[<prev] [next>] [<thread-prev] [thread-next>] [day] [month] [year] [list]
Message-ID: <OFDEF165C1.4EC97DB2-ON482571E3.003A211D-482571E3.003F7CC6@cn.ibm.com>
Date: Fri, 8 Sep 2006 19:36:40 +0800
From: Shu Qing Yang <yangshuq@...ibm.com>
To: Andrew Morton <akpm@...l.org>
Cc: linux-kernel@...r.kernel.org
Subject: Re: [Problem] System hang when I run pounder and syscall test on kernel
2.6.18-rc5
Andrew Morton <akpm@...l.org> wrote on 2006-09-08 10:14:34:
> On Thu, 7 Sep 2006 12:35:09 +0800
> Shu Qing Yang <yangshuq@...ibm.com> wrote:
>
> > Problem description:
> > I run pounder, scsi_debug on a machine. Then start 200 random
syscall
> > test
> > simultaneously. Tens of minutes later, the system hang.
>
> What is "pounder" and from where can it be obtained?
>
Thanks for your reply.
Pounder is part of ltp and locate in LTPROOT/testcases/pounder21.

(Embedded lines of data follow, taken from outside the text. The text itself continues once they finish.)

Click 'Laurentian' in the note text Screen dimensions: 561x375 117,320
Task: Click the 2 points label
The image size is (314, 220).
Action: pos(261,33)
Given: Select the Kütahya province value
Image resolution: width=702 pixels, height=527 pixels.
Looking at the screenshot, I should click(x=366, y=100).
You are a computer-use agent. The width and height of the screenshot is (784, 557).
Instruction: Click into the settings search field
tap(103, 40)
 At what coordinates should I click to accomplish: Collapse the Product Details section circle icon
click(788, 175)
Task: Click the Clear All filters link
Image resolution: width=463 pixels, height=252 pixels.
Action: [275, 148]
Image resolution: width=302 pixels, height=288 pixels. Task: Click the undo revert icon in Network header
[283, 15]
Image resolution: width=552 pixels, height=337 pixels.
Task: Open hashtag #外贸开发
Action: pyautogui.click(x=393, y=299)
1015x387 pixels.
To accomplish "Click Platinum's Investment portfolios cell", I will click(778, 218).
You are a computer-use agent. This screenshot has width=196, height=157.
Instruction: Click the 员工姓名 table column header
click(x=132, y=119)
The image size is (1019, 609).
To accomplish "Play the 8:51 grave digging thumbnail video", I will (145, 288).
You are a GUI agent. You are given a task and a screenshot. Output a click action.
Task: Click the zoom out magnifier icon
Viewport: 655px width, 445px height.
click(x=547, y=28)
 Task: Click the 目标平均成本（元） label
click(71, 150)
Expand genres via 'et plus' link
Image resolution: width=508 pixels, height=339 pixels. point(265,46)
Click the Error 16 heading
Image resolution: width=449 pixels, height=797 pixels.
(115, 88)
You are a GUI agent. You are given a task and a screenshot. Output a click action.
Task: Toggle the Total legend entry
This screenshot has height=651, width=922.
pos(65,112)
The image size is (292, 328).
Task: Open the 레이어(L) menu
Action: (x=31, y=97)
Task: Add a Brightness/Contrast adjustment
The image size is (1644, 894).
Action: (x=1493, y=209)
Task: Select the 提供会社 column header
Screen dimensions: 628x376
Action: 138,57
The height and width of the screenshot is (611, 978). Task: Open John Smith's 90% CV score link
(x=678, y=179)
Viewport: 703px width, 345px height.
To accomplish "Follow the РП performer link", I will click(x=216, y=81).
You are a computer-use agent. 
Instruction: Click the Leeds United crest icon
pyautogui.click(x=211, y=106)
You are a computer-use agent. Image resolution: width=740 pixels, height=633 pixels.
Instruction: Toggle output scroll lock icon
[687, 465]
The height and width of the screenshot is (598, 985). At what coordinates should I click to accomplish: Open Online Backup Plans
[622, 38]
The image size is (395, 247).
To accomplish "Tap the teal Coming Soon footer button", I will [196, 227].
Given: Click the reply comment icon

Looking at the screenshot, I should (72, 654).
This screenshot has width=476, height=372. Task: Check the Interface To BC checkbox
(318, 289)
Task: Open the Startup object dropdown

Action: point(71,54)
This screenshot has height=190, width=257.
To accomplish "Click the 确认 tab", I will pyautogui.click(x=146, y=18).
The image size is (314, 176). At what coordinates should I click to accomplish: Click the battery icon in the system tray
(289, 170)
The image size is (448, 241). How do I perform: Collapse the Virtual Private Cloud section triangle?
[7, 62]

It is a suit of test cases including mem_alloc, random_syscall, bonnie++,
etc.
> Running two tests at the same time complicates things. The next step
> should be to determine whether it is reproducible. If it is, then see
if
> it is reproducible with just one test running (presumably pounder?)
>
Running multiple cases simultaneously is to stress kernel more. And
because of
lack of machine resource I have no chance to reproduce it.
> It would be helpful to provide sufficient information to give others a
> chance of reproducing it: amount of memory, method for configuring the
> scsi-debug "disks", method for invoking pounder, etc.
>
The machine belongs to IBM p-Series with power5+ cpu and 2GB memory.
Run LTPROOT/testscript/ltp-scsi_debug.sh and
LTPROOT/testscript/pounder21/pounder directly.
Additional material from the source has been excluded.